28 September 2001 — 13 menit baca

Perlu gerakan dari bawah untuk memberantas korupsi

Kelihatannya, di samping berita-berita tentang serangan teroris terhadap World Trade Centre (di New York) dan Pentagon (di Washinton) yang setiap hari membanjiri media cetak dan televisi Indonesia, masalah korupsi di kalangan “elite” negeri kita juga tetap menarik perhatian banyak orang. Mengingat parahnya penyakit korupsi yang sudah merajalela selama puluhan tahun, maka adalah menggembirakan bahwa makin banyak golongan dalam masyarakat yang menyuarakan suara kritis, bahkan juga kemarahan mereka, kepada kalangan “atas” yang korup, dan yang sekarang sedang terus melakukan beraneka ragam siasat untuk menyelamatkan diri dari penghujatan banyak orang.
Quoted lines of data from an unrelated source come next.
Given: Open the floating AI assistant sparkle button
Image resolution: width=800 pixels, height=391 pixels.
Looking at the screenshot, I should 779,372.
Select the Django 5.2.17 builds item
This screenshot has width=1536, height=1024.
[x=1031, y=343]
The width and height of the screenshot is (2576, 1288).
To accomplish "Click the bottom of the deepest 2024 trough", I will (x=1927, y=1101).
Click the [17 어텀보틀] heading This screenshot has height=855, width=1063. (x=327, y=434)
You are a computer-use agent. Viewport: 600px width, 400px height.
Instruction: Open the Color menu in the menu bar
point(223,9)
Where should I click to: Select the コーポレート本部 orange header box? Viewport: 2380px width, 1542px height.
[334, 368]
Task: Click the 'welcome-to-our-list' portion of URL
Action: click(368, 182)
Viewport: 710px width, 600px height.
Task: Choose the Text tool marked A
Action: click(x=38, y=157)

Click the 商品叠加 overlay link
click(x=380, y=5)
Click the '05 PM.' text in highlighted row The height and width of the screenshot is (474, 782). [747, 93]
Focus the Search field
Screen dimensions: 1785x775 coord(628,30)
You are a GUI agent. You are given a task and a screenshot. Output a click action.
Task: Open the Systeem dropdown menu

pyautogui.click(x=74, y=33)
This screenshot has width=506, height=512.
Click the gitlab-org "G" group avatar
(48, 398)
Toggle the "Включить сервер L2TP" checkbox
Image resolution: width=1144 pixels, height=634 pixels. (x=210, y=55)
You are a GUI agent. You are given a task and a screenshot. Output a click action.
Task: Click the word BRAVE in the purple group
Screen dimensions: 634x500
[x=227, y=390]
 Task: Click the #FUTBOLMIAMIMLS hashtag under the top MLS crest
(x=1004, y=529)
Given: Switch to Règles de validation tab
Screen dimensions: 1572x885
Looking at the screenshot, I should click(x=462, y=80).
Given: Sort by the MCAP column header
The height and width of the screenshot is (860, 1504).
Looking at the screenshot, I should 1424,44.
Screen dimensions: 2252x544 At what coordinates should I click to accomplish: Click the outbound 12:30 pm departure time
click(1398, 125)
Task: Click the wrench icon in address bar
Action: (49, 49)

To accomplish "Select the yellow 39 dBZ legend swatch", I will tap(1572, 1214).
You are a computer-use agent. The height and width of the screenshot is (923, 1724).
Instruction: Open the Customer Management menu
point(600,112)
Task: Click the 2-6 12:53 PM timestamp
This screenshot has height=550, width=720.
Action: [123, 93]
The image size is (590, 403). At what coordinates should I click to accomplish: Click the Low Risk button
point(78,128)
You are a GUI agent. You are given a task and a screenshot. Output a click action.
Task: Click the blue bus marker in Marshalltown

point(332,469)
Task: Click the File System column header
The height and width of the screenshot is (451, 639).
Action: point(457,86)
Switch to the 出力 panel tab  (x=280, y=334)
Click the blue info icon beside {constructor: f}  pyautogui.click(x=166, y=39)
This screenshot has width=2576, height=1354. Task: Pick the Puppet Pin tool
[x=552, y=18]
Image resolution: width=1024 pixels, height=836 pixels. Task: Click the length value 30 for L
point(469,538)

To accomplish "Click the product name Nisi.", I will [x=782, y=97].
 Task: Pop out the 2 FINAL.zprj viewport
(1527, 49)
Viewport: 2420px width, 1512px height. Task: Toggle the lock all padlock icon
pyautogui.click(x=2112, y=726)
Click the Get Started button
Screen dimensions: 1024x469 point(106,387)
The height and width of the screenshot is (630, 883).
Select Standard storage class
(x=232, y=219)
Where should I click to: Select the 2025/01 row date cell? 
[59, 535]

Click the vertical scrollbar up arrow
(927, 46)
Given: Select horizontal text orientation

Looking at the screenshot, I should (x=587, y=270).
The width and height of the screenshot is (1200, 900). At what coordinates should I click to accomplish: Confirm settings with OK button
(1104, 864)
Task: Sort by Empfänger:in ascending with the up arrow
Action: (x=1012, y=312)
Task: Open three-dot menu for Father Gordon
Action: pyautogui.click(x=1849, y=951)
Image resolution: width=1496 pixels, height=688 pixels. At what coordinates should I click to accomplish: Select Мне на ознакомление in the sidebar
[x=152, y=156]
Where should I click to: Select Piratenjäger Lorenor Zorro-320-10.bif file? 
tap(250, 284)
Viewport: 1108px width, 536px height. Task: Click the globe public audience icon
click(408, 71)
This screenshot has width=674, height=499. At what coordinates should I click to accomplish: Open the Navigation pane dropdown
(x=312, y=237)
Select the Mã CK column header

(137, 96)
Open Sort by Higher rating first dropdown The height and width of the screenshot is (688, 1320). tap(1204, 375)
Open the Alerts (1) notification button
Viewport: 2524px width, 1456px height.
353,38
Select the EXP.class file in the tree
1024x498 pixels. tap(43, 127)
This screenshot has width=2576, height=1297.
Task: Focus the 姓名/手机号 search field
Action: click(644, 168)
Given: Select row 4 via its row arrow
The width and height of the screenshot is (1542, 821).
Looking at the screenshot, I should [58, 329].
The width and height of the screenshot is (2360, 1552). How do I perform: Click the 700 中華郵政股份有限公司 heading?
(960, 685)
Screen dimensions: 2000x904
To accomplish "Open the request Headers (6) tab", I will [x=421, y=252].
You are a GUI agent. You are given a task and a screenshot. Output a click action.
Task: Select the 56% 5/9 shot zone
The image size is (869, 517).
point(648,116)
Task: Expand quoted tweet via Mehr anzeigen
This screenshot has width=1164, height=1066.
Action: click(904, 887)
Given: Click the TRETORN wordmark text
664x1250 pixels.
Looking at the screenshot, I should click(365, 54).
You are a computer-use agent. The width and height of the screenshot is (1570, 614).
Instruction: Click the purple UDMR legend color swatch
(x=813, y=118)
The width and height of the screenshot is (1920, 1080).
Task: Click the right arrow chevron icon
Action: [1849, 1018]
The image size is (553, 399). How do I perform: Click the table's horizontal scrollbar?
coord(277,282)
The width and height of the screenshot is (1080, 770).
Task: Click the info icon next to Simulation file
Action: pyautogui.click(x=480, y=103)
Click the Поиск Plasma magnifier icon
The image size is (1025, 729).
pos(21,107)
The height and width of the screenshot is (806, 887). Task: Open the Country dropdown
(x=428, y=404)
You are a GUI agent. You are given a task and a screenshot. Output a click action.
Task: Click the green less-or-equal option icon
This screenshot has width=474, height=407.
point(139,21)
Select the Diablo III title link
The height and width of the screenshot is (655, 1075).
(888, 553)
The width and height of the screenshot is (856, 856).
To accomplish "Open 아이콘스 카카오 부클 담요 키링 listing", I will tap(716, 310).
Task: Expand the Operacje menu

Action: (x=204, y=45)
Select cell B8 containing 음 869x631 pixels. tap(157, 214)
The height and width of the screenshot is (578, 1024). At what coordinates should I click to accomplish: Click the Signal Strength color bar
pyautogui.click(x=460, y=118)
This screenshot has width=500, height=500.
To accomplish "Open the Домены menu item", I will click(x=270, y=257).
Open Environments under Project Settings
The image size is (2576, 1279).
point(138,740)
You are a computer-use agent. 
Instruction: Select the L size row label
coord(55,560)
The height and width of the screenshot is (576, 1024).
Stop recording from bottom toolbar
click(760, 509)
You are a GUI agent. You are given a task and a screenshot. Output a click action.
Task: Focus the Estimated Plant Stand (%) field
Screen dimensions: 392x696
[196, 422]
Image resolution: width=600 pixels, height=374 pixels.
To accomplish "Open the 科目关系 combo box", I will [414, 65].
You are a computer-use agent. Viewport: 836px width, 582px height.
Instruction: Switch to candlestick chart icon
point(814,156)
Kemarahan yang dilontarkan oleh banyak golongan dalam masyarakat terhadap korupsi di kalangan “atasan” (baik sipil, militer maupun swasta) adalah suatu gejala yang mengggembirakan. Makin besar ledakan kemarahan ini, akan makin baik. Oleh karenanya, segala macam inisiatif - dari fihak mana pun datangnya - yang bisa ikut membikin makin berkobarnya kebencian masyarakat luas kepada para koruptor, adalah kegiatan yang patut didukung. Sebab, kemarahan atau kebencian (atau rasa brontak) masyarakat kepada korupsi adalah suatu hal yang diperlukan sekali(!), bagi kehidupan moral bangsa kita selanjutnya.

Sudah sama-sama kita saksikan, bahwa korupsi tidak hanya dilakukan oleh kalangan “atas” di Jakarta, melainkan juga oleh “bapak-bapak” dan tokoh-tokoh masyarakat di daerah, baik di tingkat propinsi, kabupaten, maupun kecamatan. Mereka ini telah membikin busuknya penyelenggaraan negara, baik di bidang eksekutif, legislatif, maupun judikatif. Mereka ini bersekongkol dengan beraneka-ragam tokoh-tokoh non-pemerintah (“swasta”). Bagi mereka yang memperhatikan dengan seksama tingkah-laku atau kehidupan sehari-hari “bapak-bapak” ini, baik yang di Pusat maupun di daerah-daerah, jelaslah bahwa banyak sekali di antara para tokoh ini yang sudah tidak patut lagi dihormati. Karena besarnya kerusakan akhlak, maka banyaklah di antara mereka itu yang sebenarnya sudah menjadi penjahat yang terselubung. Mereka inilah yang dengan berbagai cara, telah, dan sedang terus, mengaduk-aduk atau mengacaukan penyelenggaraan negara kita di berbagai bidang.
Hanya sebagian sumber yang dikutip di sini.